> **EXCERPT PROVIDED**:
• • • •

Monday, August 12, 2013

Discovery of protein and amino acid

The early history of protein metabolism and nutrition is closely tied to the discovery of nitrogen and its distribution in nature.

Daniel Rutherford, in Edinburgh, can be regarded as the discoverer of nitrogen, which he called ‘phlogisticated air’ in his doctoral dissertation of Doctorate of Medicine at the University of Edinburgh in Medicine thesis in 1772.

Rutherford showed that the gas was incapable of supporting life or flame, work later extended by the French chemist Lavoisier.

In 1789, The French chemist Antoine Fourcroy recognized three distinct varieties of protein from animal sources: albumin, fibrin, and gelatin.

In 1806 Louis Nicolas Vauquelin, a French chemist, isolated asparagines, a compound in asparagus a that turned out to be the first amino acid occurring in protein to be discovered. While the second amino acid cystine was discovered by William Hyde Wallaston in 1810. The discovery of all amino acids ending with discovery of threonine in 1935.

• • • •

> **EXTRACTED RECORDS**:

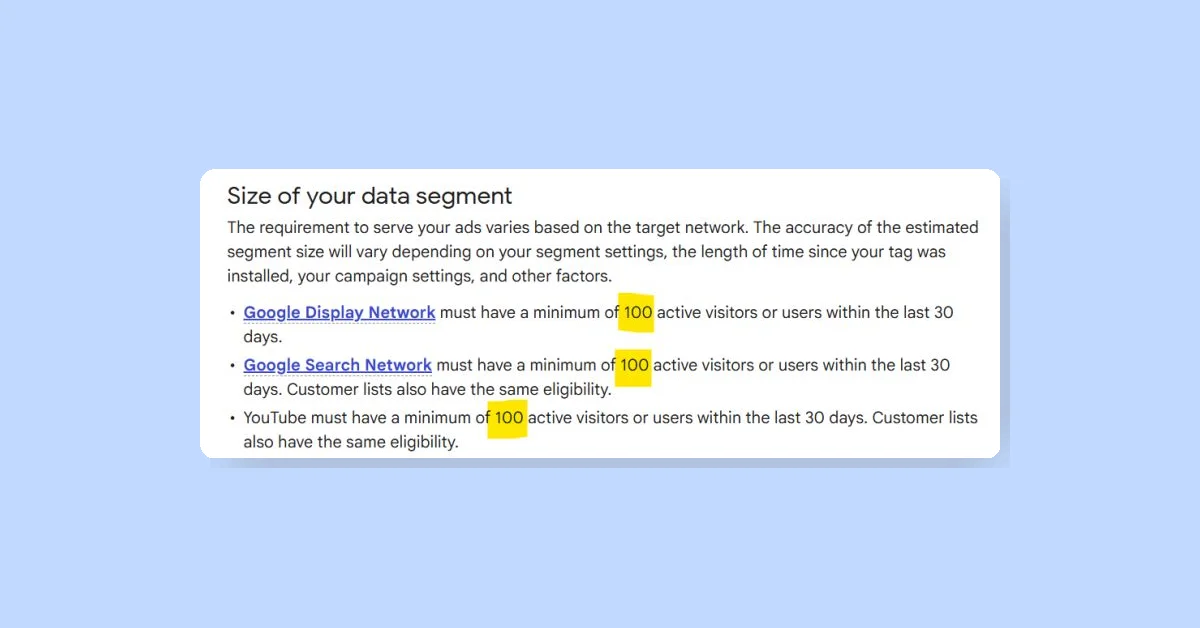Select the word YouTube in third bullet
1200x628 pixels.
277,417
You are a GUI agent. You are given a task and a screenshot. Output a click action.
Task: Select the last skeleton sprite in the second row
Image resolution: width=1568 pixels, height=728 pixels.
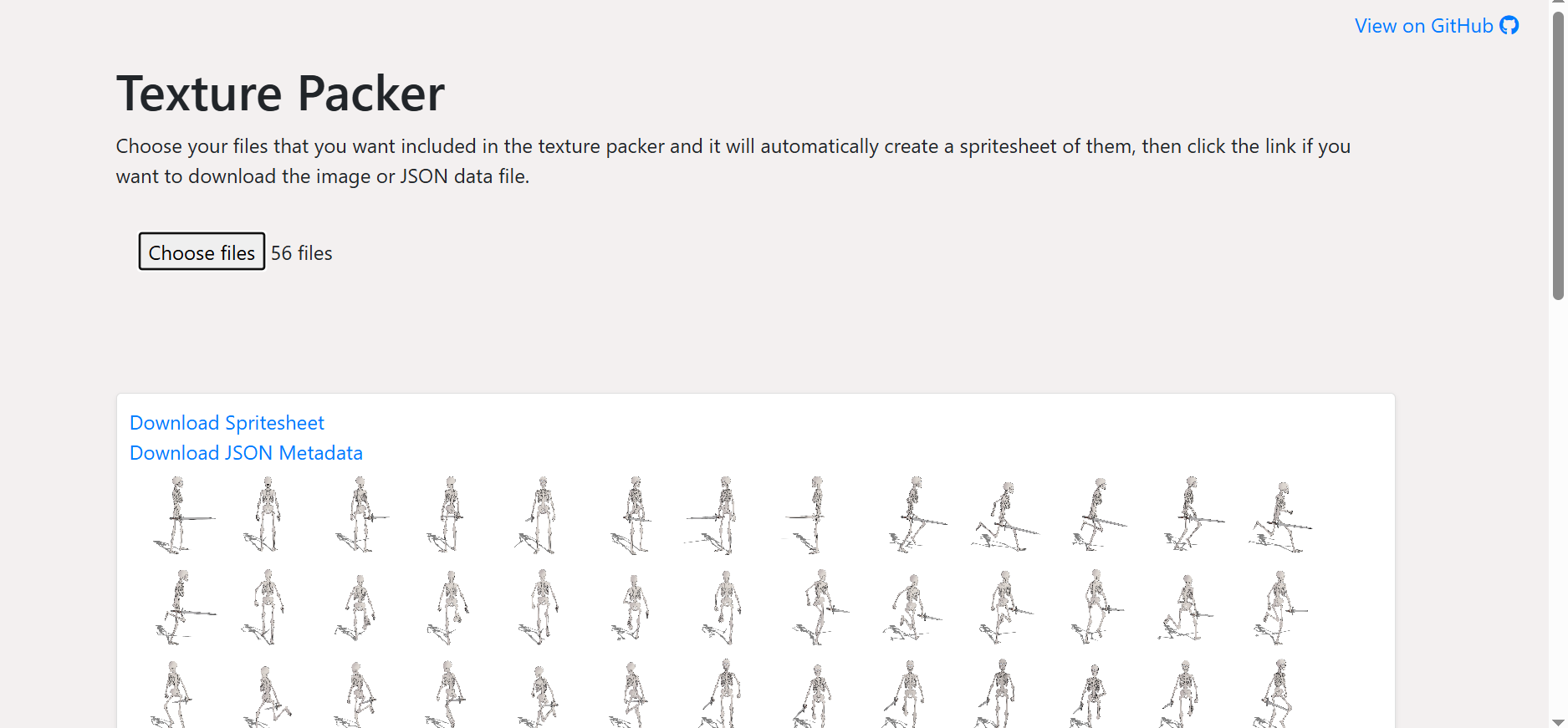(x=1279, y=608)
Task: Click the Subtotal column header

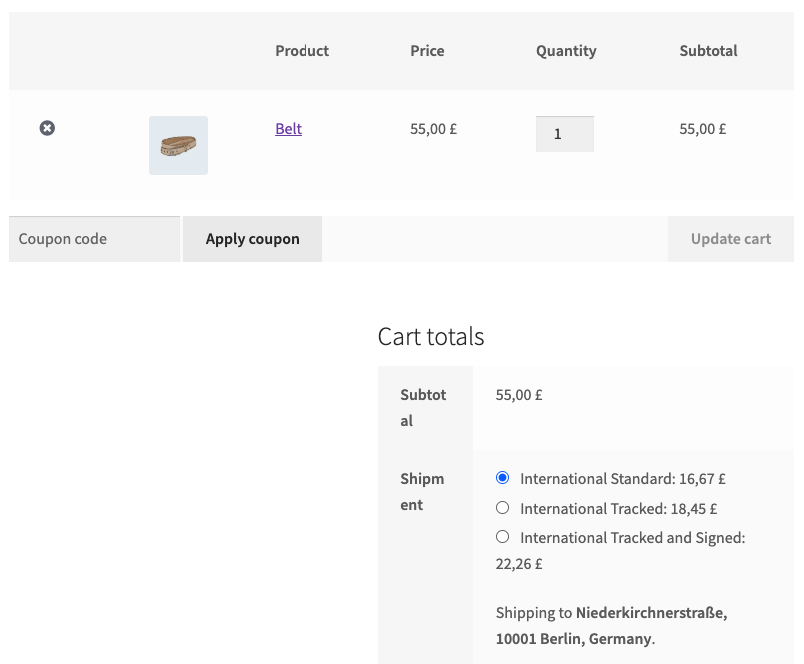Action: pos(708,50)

• • • •

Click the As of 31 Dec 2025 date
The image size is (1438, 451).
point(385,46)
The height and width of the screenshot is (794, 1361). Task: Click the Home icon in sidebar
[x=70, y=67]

• • • •

> **ACTIVITY**: Continue the blog post on the discovery of protein and amino acids, the text above the records, starting after its final sentence.

> **RESULT OF THIS EXERCISE**:
The association between protein quality and amino acid composition was first shown by Willcock and Hopkins in 1906 when they postulated the essentiality of tryptophan.

The term protein was invented by the Swedish chemistry Jons Jakob Berzelius (1779-1848). The name is derived from the Greek word πρωτεῖος which mean ‘standing in front’, ‘in the lead’.

Berzelius justified the name in a letter to Gerrit Mulder, Dutch physician and chemist, dated 10 July 1838. 

Protein purification began in the first half of the nineteenth century upon the discovery of the first proteins: albumin, hemoglobin, casein, pepsin, fibrin and crystalline.